In June 2023, Gellie signed an advisory opinion that confirmed the exemption of an association of foreign-based companies planning to lobby federal, state, and local lawmakers and a federal agency—all with the intent of advancing their financial and commercial interests. But the opinion cited a section of the FARA regulations that emphasized the connection to a foreign government or political party—which didn’t exist for this trade association. It was the same regulatory language that’s on track for a revision in the proposal Gellie discussed.
The department’s fall regulatory agenda issued last week forecasts the proposal modernizing FARA rules—which has long been anticipated amid more than a year of delays—will now be slated for publication in April 2024.
The department hinted clarifications and changes to the exemptions might be coming when it first solicited public input on plans to issue the rule in 2021, but without signaling sweeping changes to the commercial exemption.
A desire to go bold is understandable when DOJ rarely gets to revise the FARA regulations, said Joshua Rosenstein, a veteran FARA lawyer at Sandler Reiff. “But the more those changes diverge from established practice, rather than clarifying specific nuanced questions, the higher the risk of significant opposition to those changes.”
‘Major Change’
Adam Hickey, who played a senior role in crafting FARA policy as a National Security Division deputy assistant attorney general until early this year, said what Gellie discussed “would be a major change.”

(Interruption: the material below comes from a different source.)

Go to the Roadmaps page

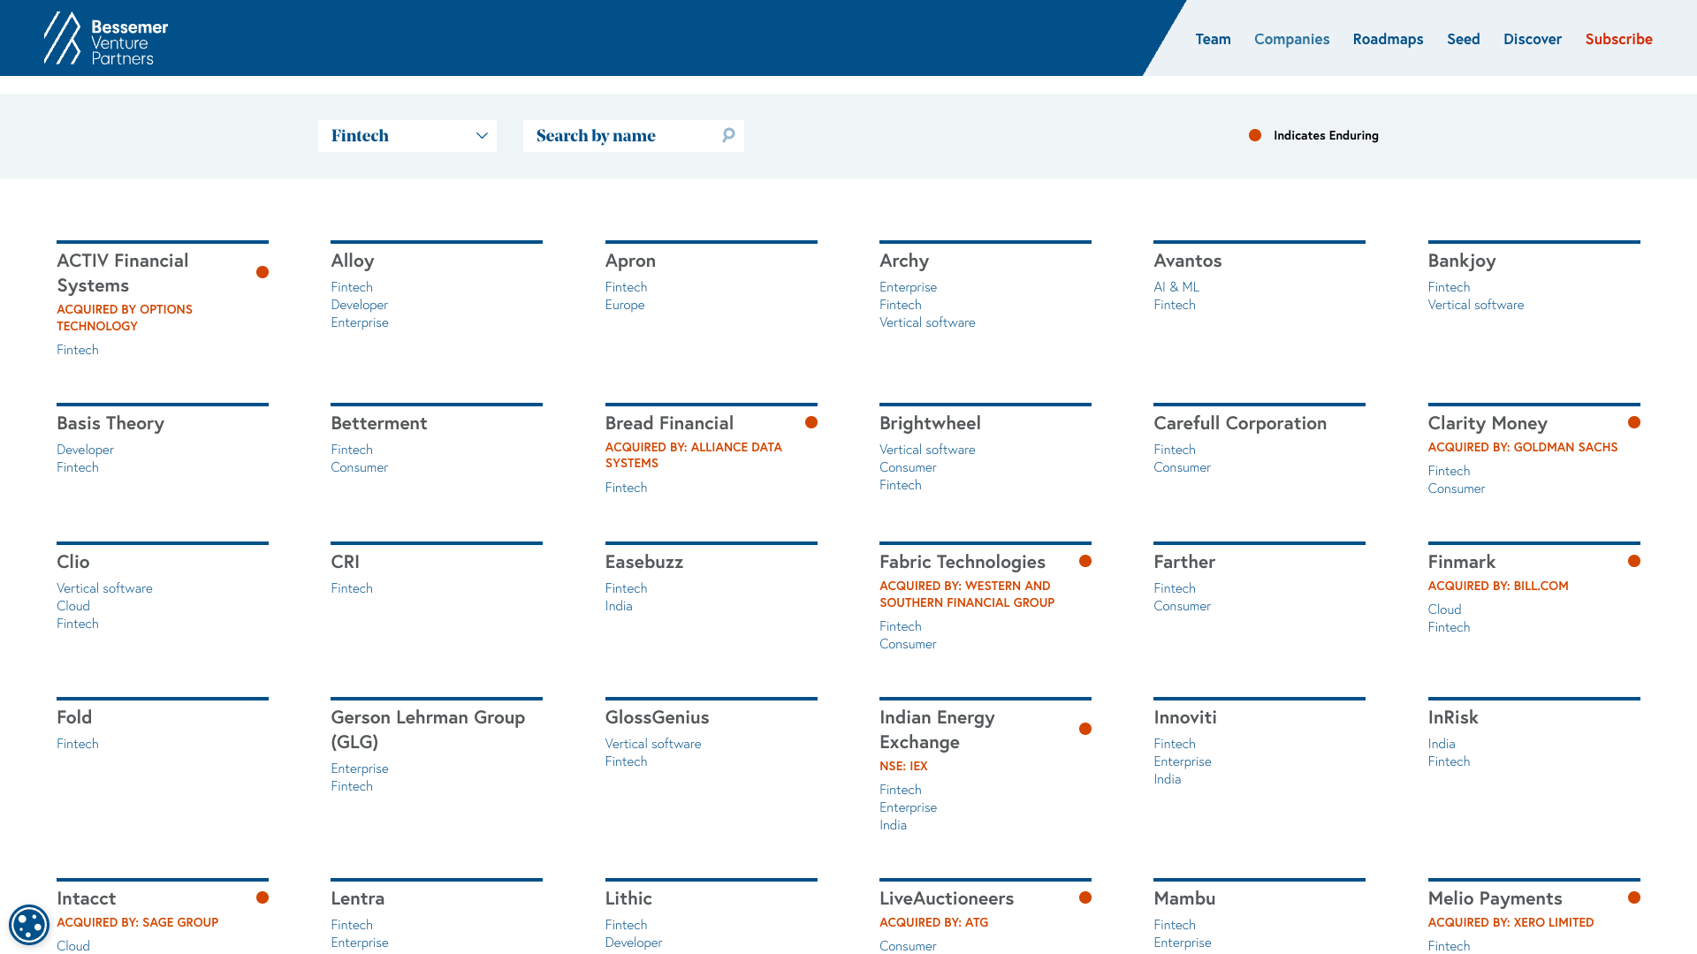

Ever since the 1995 passage of the Lobbying Disclosure Act permitted foreign companies to avoid FARA filings by instead disclosing much less specific filings with Congress, “we have been less concerned with political activities to promote commercial interests unless they are a Trojan horse for advancing a foreign government’s interests,” said Hickey, now a partner with Mayer Brown.

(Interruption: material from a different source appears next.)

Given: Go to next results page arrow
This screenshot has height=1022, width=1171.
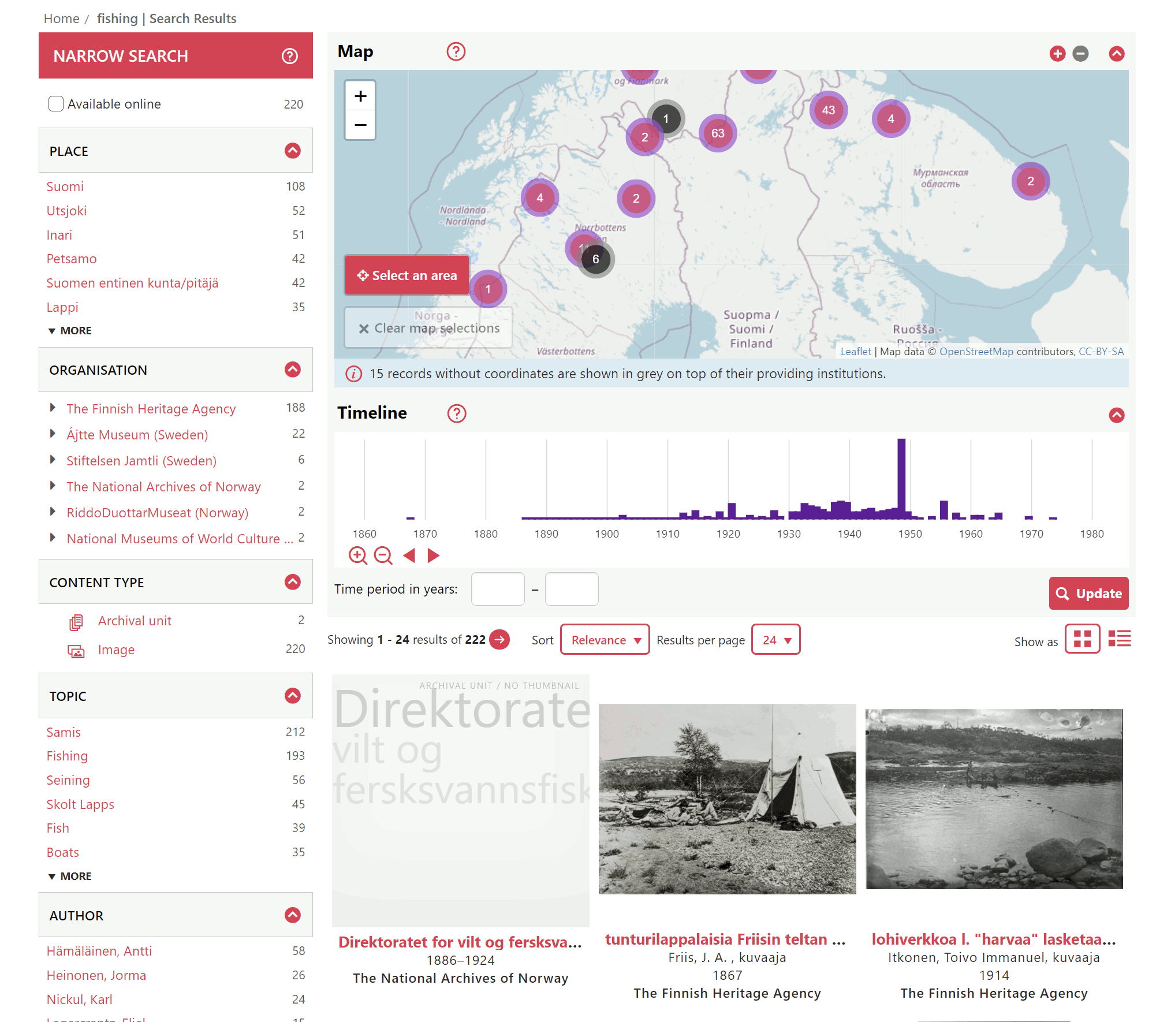Looking at the screenshot, I should pyautogui.click(x=499, y=640).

Gellie and other DOJ speakers also reiterated at the conference the department’s continuing priority of working with Congress to repeal the LDA exemption. If that were to succeed, it would only amplify the impact of narrowing the commercial exemption, attorneys said.
Such substantial changes may further increase interest in FARA and the annual single-day conference, which started in the aftermath of DOJ’s heightened emphasis on FARA enforcement in 2016.
“We were laughing at the end of the conference that we thought there were a lot of people at this year’s conference; just wait until next year,” Belinski said. “There’ll be thousands of FARA practitioners.”